> [TASK]: Exactly as written, return every line of the data below.
━━━━━ DATA RECORDS ━━━━━
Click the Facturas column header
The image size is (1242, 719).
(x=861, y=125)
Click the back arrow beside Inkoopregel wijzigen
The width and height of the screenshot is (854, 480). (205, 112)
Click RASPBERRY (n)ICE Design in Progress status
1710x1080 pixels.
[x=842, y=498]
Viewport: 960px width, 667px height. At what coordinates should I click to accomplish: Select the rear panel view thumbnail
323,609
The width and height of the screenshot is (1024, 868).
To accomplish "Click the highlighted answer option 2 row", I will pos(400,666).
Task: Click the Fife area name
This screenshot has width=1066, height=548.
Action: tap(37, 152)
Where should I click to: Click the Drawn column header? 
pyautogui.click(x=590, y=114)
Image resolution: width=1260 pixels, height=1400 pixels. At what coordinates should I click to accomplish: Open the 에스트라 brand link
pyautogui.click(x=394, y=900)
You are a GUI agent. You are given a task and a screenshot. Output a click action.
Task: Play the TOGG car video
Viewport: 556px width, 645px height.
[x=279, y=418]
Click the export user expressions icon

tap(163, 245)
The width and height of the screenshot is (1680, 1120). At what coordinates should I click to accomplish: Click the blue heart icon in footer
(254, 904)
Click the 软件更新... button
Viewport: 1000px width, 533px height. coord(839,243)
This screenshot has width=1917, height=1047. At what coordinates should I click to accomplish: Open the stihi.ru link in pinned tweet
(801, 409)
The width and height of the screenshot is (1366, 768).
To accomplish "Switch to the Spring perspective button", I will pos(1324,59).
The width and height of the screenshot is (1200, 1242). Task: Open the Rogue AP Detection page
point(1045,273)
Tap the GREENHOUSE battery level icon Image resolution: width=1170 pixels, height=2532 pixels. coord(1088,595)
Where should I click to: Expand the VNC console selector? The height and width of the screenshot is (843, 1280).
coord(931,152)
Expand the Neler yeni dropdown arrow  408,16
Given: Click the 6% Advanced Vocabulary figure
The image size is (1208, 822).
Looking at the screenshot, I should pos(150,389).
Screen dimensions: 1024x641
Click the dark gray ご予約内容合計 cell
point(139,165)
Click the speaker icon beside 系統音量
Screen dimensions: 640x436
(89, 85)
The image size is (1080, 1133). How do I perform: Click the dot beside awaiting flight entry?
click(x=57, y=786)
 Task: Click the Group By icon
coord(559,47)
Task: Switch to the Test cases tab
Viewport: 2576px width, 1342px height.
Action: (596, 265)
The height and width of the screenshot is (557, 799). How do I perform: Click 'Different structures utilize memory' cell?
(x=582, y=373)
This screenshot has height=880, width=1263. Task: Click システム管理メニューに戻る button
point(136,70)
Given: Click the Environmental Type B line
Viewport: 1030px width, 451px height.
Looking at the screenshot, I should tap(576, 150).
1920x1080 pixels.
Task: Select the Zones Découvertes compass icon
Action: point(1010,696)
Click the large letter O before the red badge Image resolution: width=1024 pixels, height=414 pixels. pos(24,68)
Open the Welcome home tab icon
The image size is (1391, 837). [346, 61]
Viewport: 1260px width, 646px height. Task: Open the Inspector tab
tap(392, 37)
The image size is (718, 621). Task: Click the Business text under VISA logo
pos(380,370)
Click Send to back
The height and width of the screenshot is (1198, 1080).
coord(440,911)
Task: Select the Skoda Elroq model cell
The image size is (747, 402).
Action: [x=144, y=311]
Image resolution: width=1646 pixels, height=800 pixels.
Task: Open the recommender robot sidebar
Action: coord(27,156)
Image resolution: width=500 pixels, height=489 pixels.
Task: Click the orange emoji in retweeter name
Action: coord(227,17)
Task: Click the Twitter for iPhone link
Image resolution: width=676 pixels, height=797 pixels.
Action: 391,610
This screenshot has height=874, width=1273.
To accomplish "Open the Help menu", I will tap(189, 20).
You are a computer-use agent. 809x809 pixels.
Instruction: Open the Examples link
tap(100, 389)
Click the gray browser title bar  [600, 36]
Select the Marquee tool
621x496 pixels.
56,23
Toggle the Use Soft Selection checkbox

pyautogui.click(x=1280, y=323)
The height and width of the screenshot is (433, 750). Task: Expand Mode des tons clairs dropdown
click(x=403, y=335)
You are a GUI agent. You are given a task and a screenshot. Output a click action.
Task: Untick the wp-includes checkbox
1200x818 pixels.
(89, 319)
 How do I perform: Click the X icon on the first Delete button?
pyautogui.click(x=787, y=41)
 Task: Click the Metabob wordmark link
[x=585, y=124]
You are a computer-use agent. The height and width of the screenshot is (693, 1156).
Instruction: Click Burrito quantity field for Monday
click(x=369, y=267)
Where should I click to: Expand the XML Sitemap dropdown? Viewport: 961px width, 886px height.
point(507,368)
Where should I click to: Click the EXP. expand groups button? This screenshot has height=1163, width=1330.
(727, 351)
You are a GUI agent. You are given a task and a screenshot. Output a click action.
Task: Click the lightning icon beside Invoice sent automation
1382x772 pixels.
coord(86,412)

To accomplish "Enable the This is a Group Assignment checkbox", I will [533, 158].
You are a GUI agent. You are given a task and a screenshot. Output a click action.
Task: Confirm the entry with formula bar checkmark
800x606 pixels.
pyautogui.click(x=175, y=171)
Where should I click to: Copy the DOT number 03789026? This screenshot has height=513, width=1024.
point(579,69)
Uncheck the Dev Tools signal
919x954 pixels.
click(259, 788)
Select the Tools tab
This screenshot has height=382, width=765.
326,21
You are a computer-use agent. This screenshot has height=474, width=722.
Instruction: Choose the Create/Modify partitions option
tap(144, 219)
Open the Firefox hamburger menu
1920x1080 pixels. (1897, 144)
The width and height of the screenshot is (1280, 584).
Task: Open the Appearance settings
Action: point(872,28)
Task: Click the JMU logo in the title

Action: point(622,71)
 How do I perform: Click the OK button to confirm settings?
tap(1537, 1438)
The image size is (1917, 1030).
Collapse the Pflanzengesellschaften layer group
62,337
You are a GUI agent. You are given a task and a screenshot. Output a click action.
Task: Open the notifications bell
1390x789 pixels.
━━━━━
> [YOUR SOLUTION]:
Click the Facturas column header
The image size is (1242, 719).
(x=861, y=125)
Click the back arrow beside Inkoopregel wijzigen
The width and height of the screenshot is (854, 480). (205, 112)
Click RASPBERRY (n)ICE Design in Progress status
1710x1080 pixels.
[x=842, y=498]
Viewport: 960px width, 667px height. At what coordinates should I click to accomplish: Select the rear panel view thumbnail
323,609
The width and height of the screenshot is (1024, 868).
To accomplish "Click the highlighted answer option 2 row", I will pos(400,666).
Task: Click the Fife area name
This screenshot has width=1066, height=548.
Action: tap(37, 152)
Where should I click to: Click the Drawn column header? 
pyautogui.click(x=590, y=114)
Image resolution: width=1260 pixels, height=1400 pixels. At what coordinates should I click to accomplish: Open the 에스트라 brand link
pyautogui.click(x=394, y=900)
You are a GUI agent. You are given a task and a screenshot. Output a click action.
Task: Play the TOGG car video
Viewport: 556px width, 645px height.
[x=279, y=418]
Click the export user expressions icon

tap(163, 245)
The width and height of the screenshot is (1680, 1120). At what coordinates should I click to accomplish: Click the blue heart icon in footer
(254, 904)
Click the 软件更新... button
Viewport: 1000px width, 533px height. coord(839,243)
This screenshot has width=1917, height=1047. At what coordinates should I click to accomplish: Open the stihi.ru link in pinned tweet
(801, 409)
The width and height of the screenshot is (1366, 768).
To accomplish "Switch to the Spring perspective button", I will pos(1324,59).
The width and height of the screenshot is (1200, 1242). Task: Open the Rogue AP Detection page
point(1045,273)
Tap the GREENHOUSE battery level icon Image resolution: width=1170 pixels, height=2532 pixels. coord(1088,595)
Where should I click to: Expand the VNC console selector? The height and width of the screenshot is (843, 1280).
coord(931,152)
Expand the Neler yeni dropdown arrow  408,16
Given: Click the 6% Advanced Vocabulary figure
The image size is (1208, 822).
Looking at the screenshot, I should pos(150,389).
Screen dimensions: 1024x641
Click the dark gray ご予約内容合計 cell
point(139,165)
Click the speaker icon beside 系統音量
Screen dimensions: 640x436
(89, 85)
The image size is (1080, 1133). How do I perform: Click the dot beside awaiting flight entry?
click(x=57, y=786)
 Task: Click the Group By icon
coord(559,47)
Task: Switch to the Test cases tab
Viewport: 2576px width, 1342px height.
Action: (596, 265)
The height and width of the screenshot is (557, 799). How do I perform: Click 'Different structures utilize memory' cell?
(x=582, y=373)
This screenshot has height=880, width=1263. Task: Click システム管理メニューに戻る button
point(136,70)
Given: Click the Environmental Type B line
Viewport: 1030px width, 451px height.
Looking at the screenshot, I should tap(576, 150).
1920x1080 pixels.
Task: Select the Zones Découvertes compass icon
Action: point(1010,696)
Click the large letter O before the red badge Image resolution: width=1024 pixels, height=414 pixels. pos(24,68)
Open the Welcome home tab icon
The image size is (1391, 837). [346, 61]
Viewport: 1260px width, 646px height. Task: Open the Inspector tab
tap(392, 37)
The image size is (718, 621). Task: Click the Business text under VISA logo
pos(380,370)
Click Send to back
The height and width of the screenshot is (1198, 1080).
coord(440,911)
Task: Select the Skoda Elroq model cell
The image size is (747, 402).
Action: [x=144, y=311]
Image resolution: width=1646 pixels, height=800 pixels.
Task: Open the recommender robot sidebar
Action: coord(27,156)
Image resolution: width=500 pixels, height=489 pixels.
Task: Click the orange emoji in retweeter name
Action: coord(227,17)
Task: Click the Twitter for iPhone link
Image resolution: width=676 pixels, height=797 pixels.
Action: 391,610
This screenshot has height=874, width=1273.
To accomplish "Open the Help menu", I will tap(189, 20).
You are a computer-use agent. 809x809 pixels.
Instruction: Open the Examples link
tap(100, 389)
Click the gray browser title bar  [600, 36]
Select the Marquee tool
621x496 pixels.
56,23
Toggle the Use Soft Selection checkbox

pyautogui.click(x=1280, y=323)
The height and width of the screenshot is (433, 750). Task: Expand Mode des tons clairs dropdown
click(x=403, y=335)
You are a GUI agent. You are given a task and a screenshot. Output a click action.
Task: Untick the wp-includes checkbox
1200x818 pixels.
(89, 319)
 How do I perform: Click the X icon on the first Delete button?
pyautogui.click(x=787, y=41)
 Task: Click the Metabob wordmark link
[x=585, y=124]
You are a computer-use agent. The height and width of the screenshot is (693, 1156).
Instruction: Click Burrito quantity field for Monday
click(x=369, y=267)
Where should I click to: Expand the XML Sitemap dropdown? Viewport: 961px width, 886px height.
point(507,368)
Where should I click to: Click the EXP. expand groups button? This screenshot has height=1163, width=1330.
(727, 351)
You are a GUI agent. You are given a task and a screenshot. Output a click action.
Task: Click the lightning icon beside Invoice sent automation
1382x772 pixels.
coord(86,412)

To accomplish "Enable the This is a Group Assignment checkbox", I will [533, 158].
You are a GUI agent. You are given a task and a screenshot. Output a click action.
Task: Confirm the entry with formula bar checkmark
800x606 pixels.
pyautogui.click(x=175, y=171)
Where should I click to: Copy the DOT number 03789026? This screenshot has height=513, width=1024.
point(579,69)
Uncheck the Dev Tools signal
919x954 pixels.
click(259, 788)
Select the Tools tab
This screenshot has height=382, width=765.
326,21
You are a computer-use agent. This screenshot has height=474, width=722.
Instruction: Choose the Create/Modify partitions option
tap(144, 219)
Open the Firefox hamburger menu
1920x1080 pixels. (1897, 144)
The width and height of the screenshot is (1280, 584).
Task: Open the Appearance settings
Action: point(872,28)
Task: Click the JMU logo in the title

Action: point(622,71)
 How do I perform: Click the OK button to confirm settings?
tap(1537, 1438)
The image size is (1917, 1030).
Collapse the Pflanzengesellschaften layer group
62,337
You are a GUI agent. You are given a task and a screenshot. Output a click action.
Task: Open the notifications bell
1390x789 pixels.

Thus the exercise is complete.